> Selected extract:
##############################

Commissioned to adapt my stage play, Sab, for BBC Education’s Scene programme. I have memories of schools’ television two or three classes watching Scene in the hall; everyone trying to muck about at the back. I read the list of writers who’ve worked on Scene: Tom Stoppard, Willy Russell, Howard Schuman . . . (If we’d realised, I’m sure we’d have paid more attention).

This will be my first television drama, just as Sab was my first stage play a comedy about five student hunt saboteurs whose day in the country ends in violence and bitterness performed as part of 1992‘s Royal Court Theatre Young Writers Festival. The challenge then was to create rolling English countryside in the tiny Royal Court Theatre Upstairs. I’m seduced now by visions of hundreds of thoroughbreds galloping across the television screen.

October 1993

Meeting with the producer at the BBC. The big budget dreams will have to go. This is schools television after all we can have horses, just not too many. Write first draft. A rough guide in television is a page of screenplay to a minute of screen time. The first draft runs to 37 pages. Much too long.

November 1993

Write second draft. The producer and executive producer feel a different ending may better suit television. They’re right I’m clinging too closely to what’s occurred on stage. Write third draft concentrating on telling the story in pictures.

##############################

> Supplied information:

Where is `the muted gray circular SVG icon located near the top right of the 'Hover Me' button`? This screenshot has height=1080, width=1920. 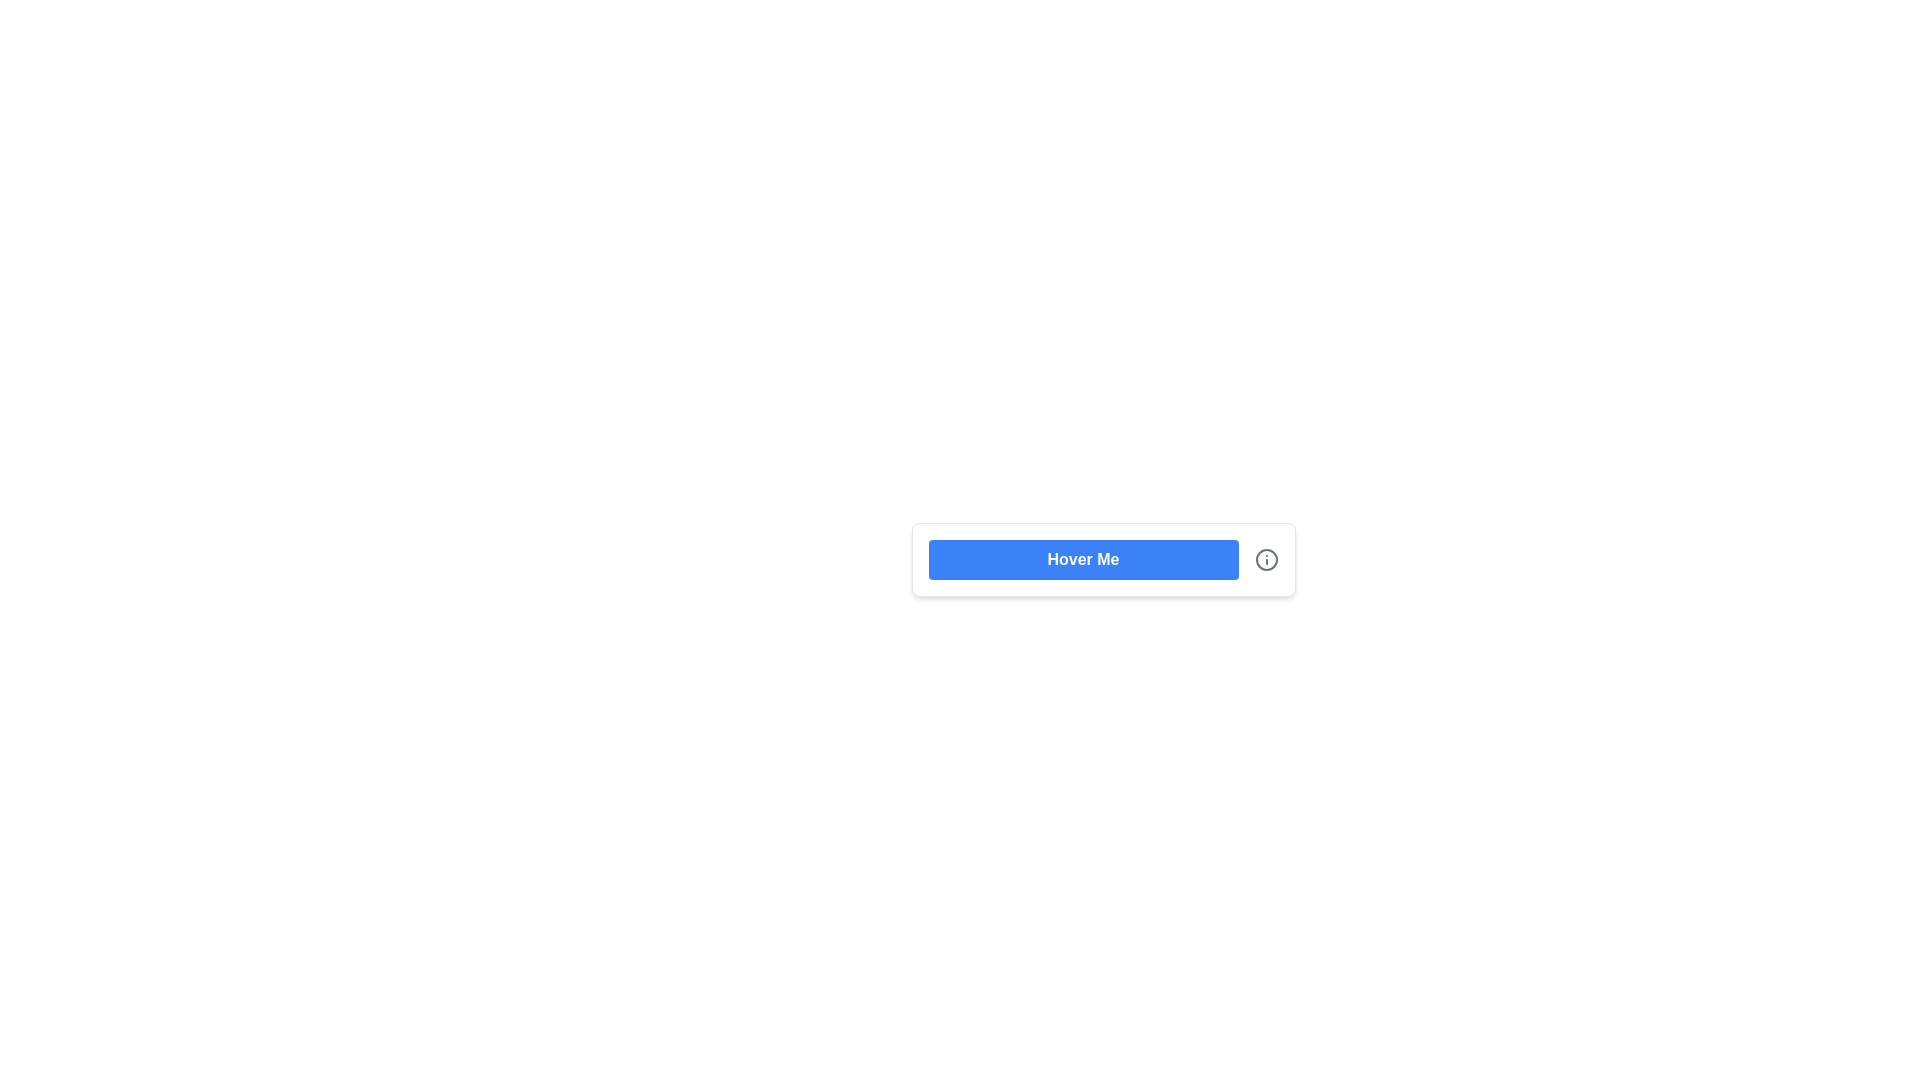
the muted gray circular SVG icon located near the top right of the 'Hover Me' button is located at coordinates (1265, 559).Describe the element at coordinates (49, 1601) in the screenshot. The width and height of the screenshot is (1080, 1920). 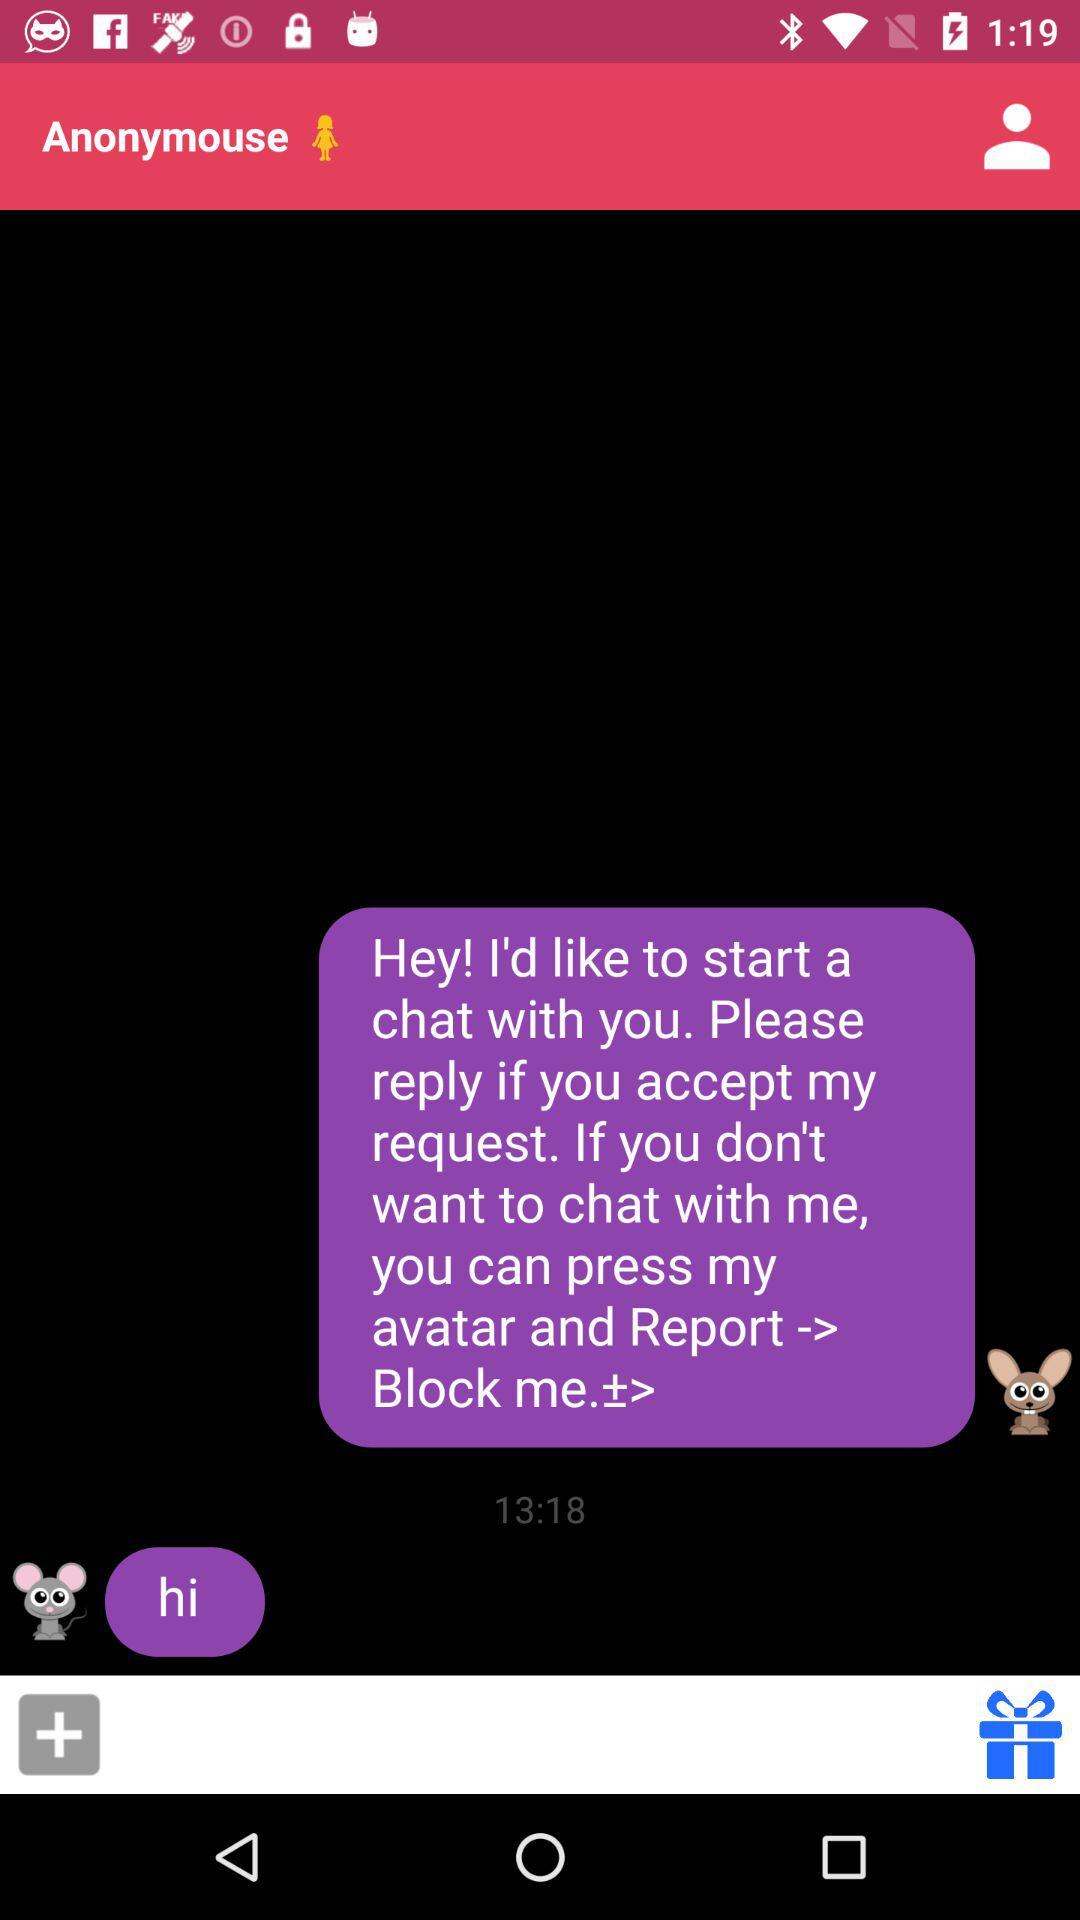
I see `open user profile` at that location.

##############################

> Task list:
**a)** Retype the section of the Sab adaptation diary that opens with the words containing "Meeting with the" and closes with "story in pictures.".
**b)** Continue the Sab adaptation diary from its last sentence.
The data has no connection to the Sab adaptation diary.

> Answer set:
**a)**
Meeting with the producer at the BBC. The big budget dreams will have to go. This is schools television after all we can have horses, just not too many. Write first draft. A rough guide in television is a page of screenplay to a minute of screen time. The first draft runs to 37 pages. Much too long.

November 1993

Write second draft. The producer and executive producer feel a different ending may better suit television. They’re right I’m clinging too closely to what’s occurred on stage. Write third draft concentrating on telling the story in pictures.

**b)**
Still too long. In the original, the hunt was a shadowy presence off-stage. Now we see Joanna, a huntswoman without a name in the theatre, in close-up and with her friends. It humanises her but it eats into the time we spend with the saboteurs. Have to be ruthless with unnecessary dialogue. This seems at the time like cutting all the jokes.

December 1993

We have a director! Sent tapes of his previous work dark and moody and rather stylish. Meet in a West End hotel where we discuss hunt violence and political commitment to the sound of a cocktail bar piano. He’s enthusiastic about the script, with detailed but constructive criticisms. He wants even more exposition through pictures showing rather than telling. Write fourth draft over Christmas, moving further away from the stage play.

January 1994

The director visits a sab where the saboteurs are kitted out with video cameras and the hunt employ uniformed stewards with mobile phones. We could shoot part of the last scene through the sabbers’ camcorder. Write fifth draft in a hurry. Filming starts in a couple of weeks.

February 1994

Four days before rehearsals: A call from the executive producer. The director has left the production after “differences of opinion” with the production team. The producer will direct she knows the script inside out. Just one more thing could I write another draft to remove most of the previous director’s ideas?

Rehearsal: This is almost my script. The BBC Schools’ education adviser cuts some mild swearing, which I don’t object to; and delete a single drug reference, which I do. They’ll try and re-instate it.

Filming: Two weeks in Buckinghamshire commuter belt. Very authentic: cold, muddy, and the rain doesn’t stop for the first three days. Apart from the location caterers and the make-up van, this could be a genuine hunt sab. It’s a theme of the play: why do people put themselves through this painful discomfort and crushing boredom week after week? Crew and cast very professional. Even the stunt horse has played alongside Kenneth Branagh.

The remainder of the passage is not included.